6.1. The Property of the Society shall be vested in the Committee, and in the event of the Society is wound up or ceases to be a registered Society under Kennel Club Regulations a General Meeting will be called to decide upon the disposal of the Assets. Any person making a donation to the Hungarian Vizsla Society, whether it be cash, a Challenge Cup or Trophy or any other type of asset does so in the acknowledgement that the gift is made outright to the Society, and not to any named individual.
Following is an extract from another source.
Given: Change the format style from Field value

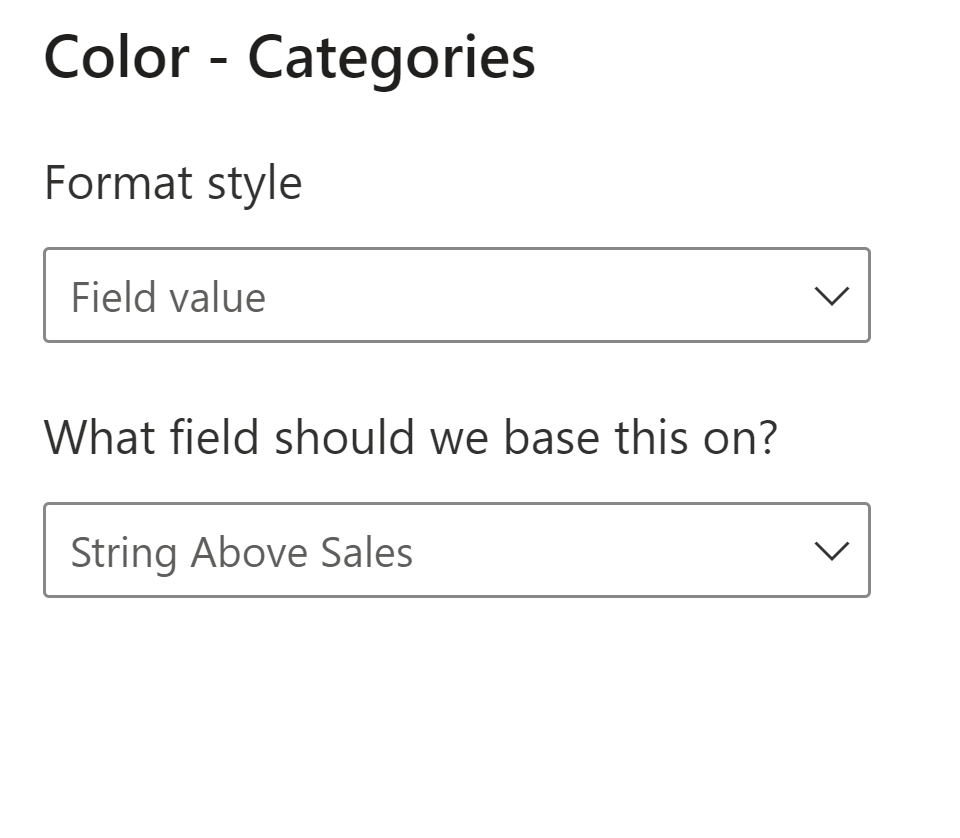Looking at the screenshot, I should click(x=456, y=296).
6.2. If the Hungarian Vizsla Society is wound up or ceases to be a Kennel Club Registered Society, a final statement of audited accounts with a record of the disposal of the property of the Society shall be forwarded to the Kennel Club within 6 months, and the persons named as Officers and Committee of the Society on the last return furnished to the Kennel Club, will be held responsible by the Kennel Club for the proper winding up of the Society.

7. Expulsion of Members.

7.1. Any member who shall be disqualified under Kennel Club Rule A11 .j.(5) and/or Kennel Club Rule A11 .j. (9) shall, ipso facto, cease to be a member of the Hungarian Vizsla Society.

7.2. If the conduct of any member shall, in the opinion of the Committee of the Society, be injurious or likely to be injurious to the character or interests of the Society, the Committee of the Society may, at a meeting, the notice convening which includes as an object the consideration of the conduct of the member, determine that a special general meeting of the Society shall be called for the purpose of passing a resolution to expel him/her. Notice of the Special General Meeting shall be sent to the accused member, giving particulars of the complaint and advising the date, place and hour of the Meeting that he/she may attend and offer an explanation. If at the meeting a resolution to expel is passed by a two thirds majority of the Members present and voting, his/her name shall forthwith be erased from the list of members, and he/she shall thereupon cease for all purposes to be a member of the Society except that he/she may within two calendar months from the date of such meeting appeal to the Kennel Club upon and subject to such conditions as the Kennel Club may impose.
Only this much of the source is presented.